Deeper levels of sophistication and data processing would be predicated on Nib being able to use a local instance of Lex - the AWS service that Nibby is mostly based upon - rather than the US-hosted version it currently uses.
“On the back of [a local instance of Lex] we’ll have a bit more comfort around some of the transactions passing through our shores as opposed to foreign shores, given the nature of some of the material and the sensitivity of what we’ll be transacting through there,” he said.
“That’s in the near horizon.”
Mills also sees digital sales as a “near horizon” opportunity for chatbot technology as well.
“We get a lot of inquiries around sale0,s so how can we create a sales experience by leveraging that chatbot?” he said.
“Ultimately, we will still have the ability to hand off [a sales inquiry] to a human, but we want to get to the point where we can have the [prospective customer] go through a sales flow, be provided with the information they need, and do a needs analysis as we go, all through a chatbot based on a number of factors.
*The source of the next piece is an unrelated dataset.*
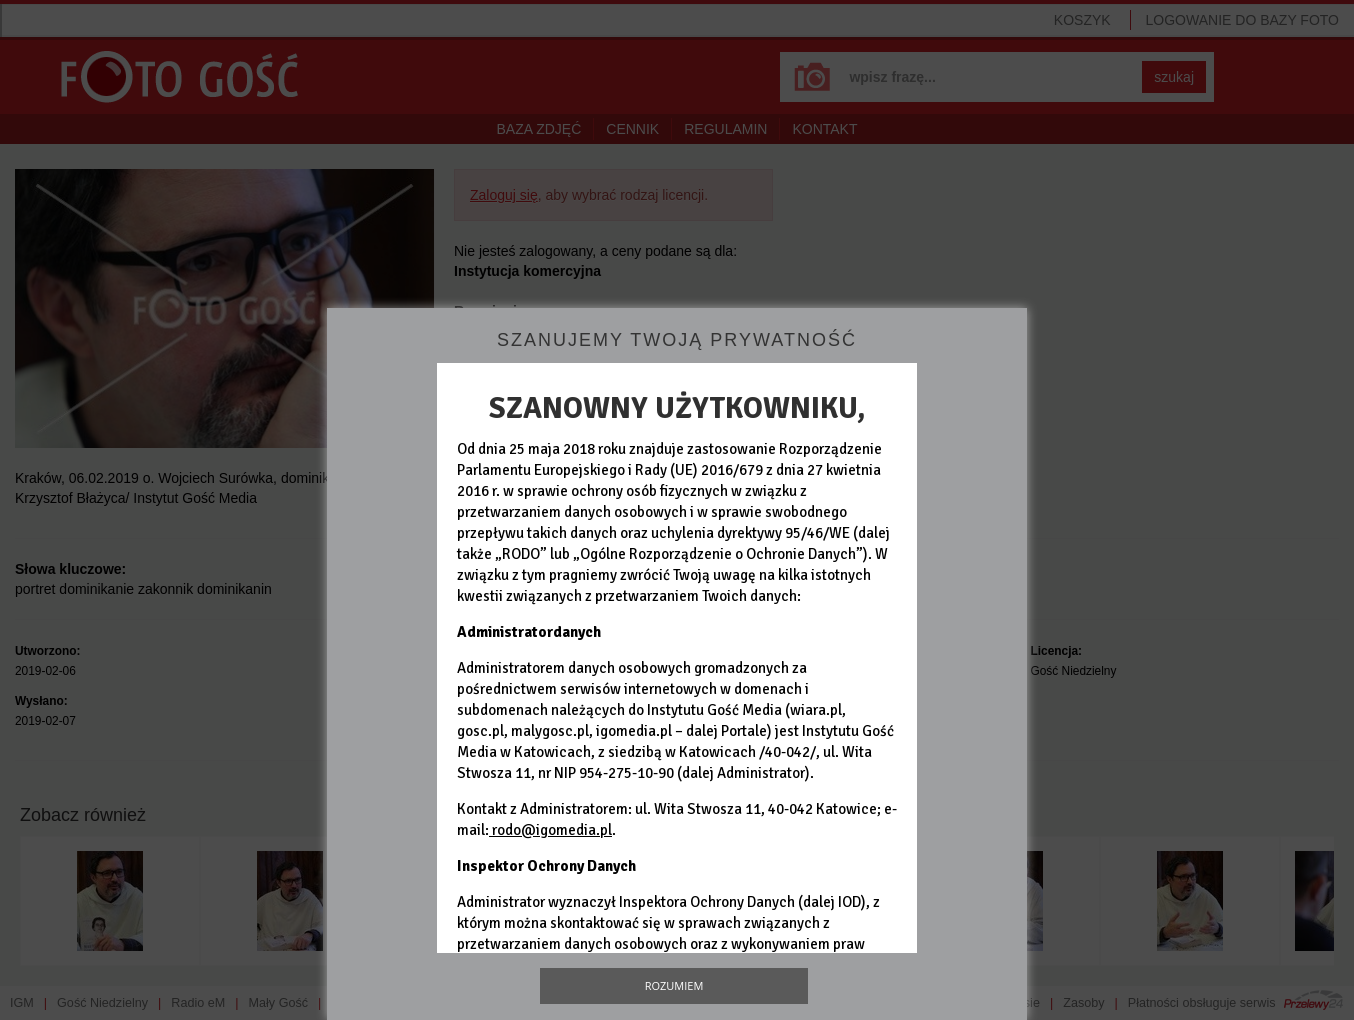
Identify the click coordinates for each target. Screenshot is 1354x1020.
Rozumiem (674, 985)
“Questions like ‘Are you looking for hospital cover? Yes? Well here’s our hospital covers. Do you think you’d need more or less cover?’. This is pretty much what a consultant does when they take a call in the contact centre.”
Health aids
Something Mills believes could materialise over the next decade for Nib is a use of AI in combination with the internet of things to play a role in proactive health management.
While he notes there are still “some legislative hurdles to be overcome”, he believes AI and sensor data could be used “to really drive better care outcomes”.
“There’s a whole space around IoT and using AI and sensors to provide better population health outcomes so we can intervene earlier using technology to gain insights that would ordinarily have been unaffordable or not cost effective to be able to monitor,” Mills said.
“We think there’s a whole raft of things in that space that will probably come of age in the 10-year horizon.
“There’s trials happening now and certainly people like Apple - who we’re in discussions with - have got a heavy play around how they manage health [with HealthKit] .
“We’re watching that with interest to work on where we might play a role as an insurer.”